Selected extract:
+ + + + + + +
No matter what your political colours, voting is an important step you can take to promote the health and well-being of your family and community. On Monday October 19th, 2015, Canadians will have a chance to use their voice to shape their next federal government. There are many issues at stake that directly impact your health and wellbeing: pharmacare, childcare, climate change and of course the economy.
Voting is one of the most fundamental actions a citizen takes in a democracy. The act of voting is both a right and responsibility, and the extent to which citizens choose to exercise those rights and responsibilities is often seen as an indication of the health of a democracy. Indeed, voter turnout is one of the Canadian Index of Wellbeing‘s (CIW) headline indicators of democratic engagement. The CIW is a measure of quality of life that incorporates indicators in eight key categories, including democratic engagement, health, education and environment. CIW is emerging as an alternative to GDP as a measure of wellbeing in Canada. Bridge for Health recognizes the holistic nature of health and the importance of democratic engagement, among other factors, in the health of individuals and communities.
+ + + + + + +
Source material:

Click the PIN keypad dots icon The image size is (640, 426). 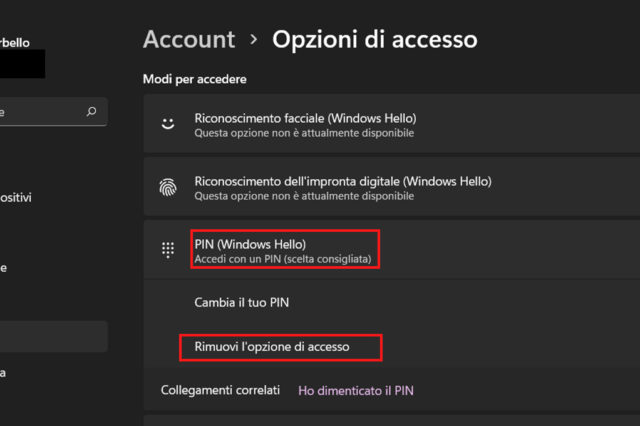[x=168, y=250]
+ + + + + + +
What you will do:
Reproduce everything in the passage on voting from "Voting is one" down to "individuals and communities.". You won't need the listing for this.

Written answer:
Voting is one of the most fundamental actions a citizen takes in a democracy. The act of voting is both a right and responsibility, and the extent to which citizens choose to exercise those rights and responsibilities is often seen as an indication of the health of a democracy. Indeed, voter turnout is one of the Canadian Index of Wellbeing‘s (CIW) headline indicators of democratic engagement. The CIW is a measure of quality of life that incorporates indicators in eight key categories, including democratic engagement, health, education and environment. CIW is emerging as an alternative to GDP as a measure of wellbeing in Canada. Bridge for Health recognizes the holistic nature of health and the importance of democratic engagement, among other factors, in the health of individuals and communities.